With the Pentagon set to watch its budget grow yet again with bipartisan support, millions of people in the U.S. are staring down the possibility of losing Medicaid coverage starting next month thanks to the return of eligibility reviews that have largely been paused throughout the coronavirus pandemic.

Estimates suggest that nearly 18 million low-income people could be removed from the healthcare program as right-wing governors—including Sarah Huckabee Sanders of Arkansas—race to gut state rolls, with a green light from Congress and the Biden administration.

The combination of SNAP benefit cuts and the looming loss of insurance coverage could be disastrous for many, and aid organizations are preparing for the worst.

"We are bracing, and our agencies, member food banks, food pantries, and soup kitchens are not prepared for what is about to hit them," Lisa Hamler-Fugitt, executive director of the Ohio Association of Foodbanks, toldThe Washington Post over the weekend. "This reduction, and end of the public health emergency, could not be coming at a worse time."

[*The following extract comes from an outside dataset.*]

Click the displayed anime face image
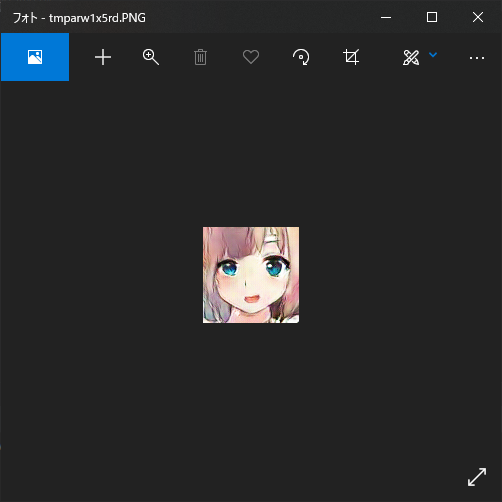This screenshot has height=502, width=502. [x=251, y=275]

Slate's Alexander Sammon argued Tuesday that "for President Biden, the quiet expiration of enhanced SNAP marks yet another disappearing act in his once vaunted welfare state."

"The Child Tax Credit, a signature Biden policy in the American Rescue Plan Act, halved child poverty," Sammon wrote. "But it expired with relatively little pushback at the end of 2021. Enhanced unemployment benefits expired three months before that. Now, Medicaid is next."

"As it stands, enhanced SNAP looks like yet another program that works well and is well-liked—but that Democrats can't make last," Sammon added. "Some Democrats have indeed talked about expanding SNAP permanently in the new Farm Bill, much in the same way they've talked about expanding Social Security and Medicare. But the lack of willingness to fight for SNAP when it was already expanded is not a heartening sign."